People frequently use raised garden beds in place of traditional, in-ground gardens when soil conditions are poor. Clay soil is often the culprit, as it is very dense and has poor drainage abilities. A well-draining, light soil is especially important when growing potatoes. Potatoes grown in overly wet soils are at risk of disease, and heavy soils often result in misshapen potatoes. To provide a fertile growing environment, fill your raised garden with a good-quality topsoil and a 1 to 2-inch layer of a multipurpose vegetable fertilizer, mixed in well with the soil.
Create ridged rows of soil in the raised garden with a shovel or garden hoe. The ridges should be 4 to 6 inches in height and rows spaced 24 to 36 inches apart.
Grab a handful of the soil in the raised garden and squeeze it. If it sticks together in a ball, the soil is too wet for planting. Wait until the soil is dry and crumbly before planting.
Cut potatoes into 1 1/2 to 2 oz. pieces, ensuring there is an "eye" on each piece.

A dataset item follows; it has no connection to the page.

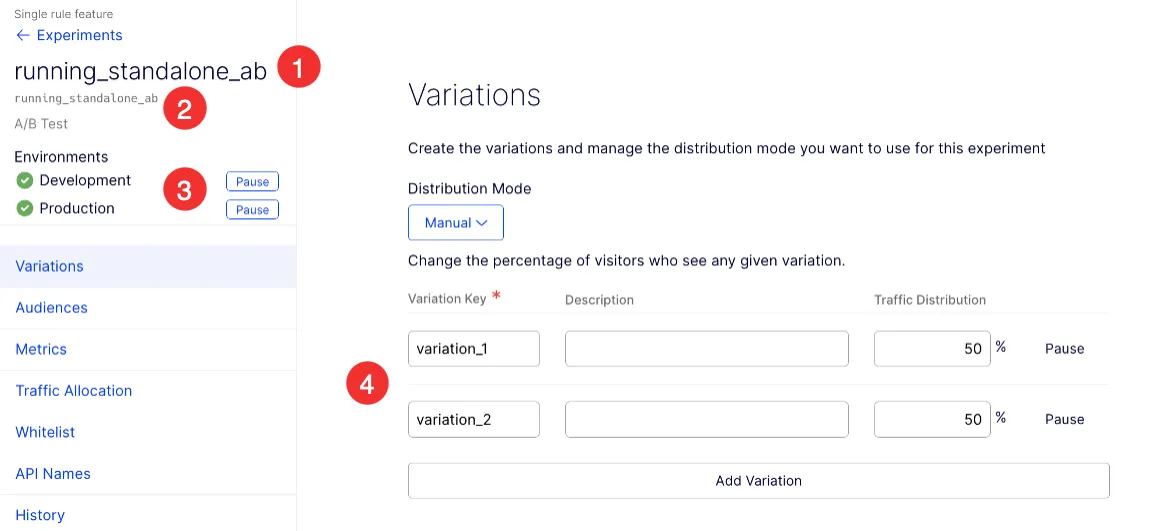Click the variation_2 description field
Image resolution: width=1164 pixels, height=531 pixels.
click(707, 420)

These seed pieces are what you will plant.
Dig a 2-inch deep hole in the center of the ridge. Plant the seed piece in the hole and cover with soil.
Water the seed pieces immediately after planting. Continue to water the potato seeds to a depth of 4 to 6 inches regularly.
Lay mulch around the base of the newly emerged potato plants to retain moisture and keep the soil cool.
Build up and maintain the ridged rows your potatoes are planted in regularly. Use a shovel or hoe to mound the soil to a continual height of 4 to 6 inches to ensure the growing potatoes are kept cool.
Dig up the potatoes, with a shovel or pitch fork, when the plant has completely died off. Carefully loosen the soil around the plant and remove it from the garden. Use your hands to feel for potatoes in the soil.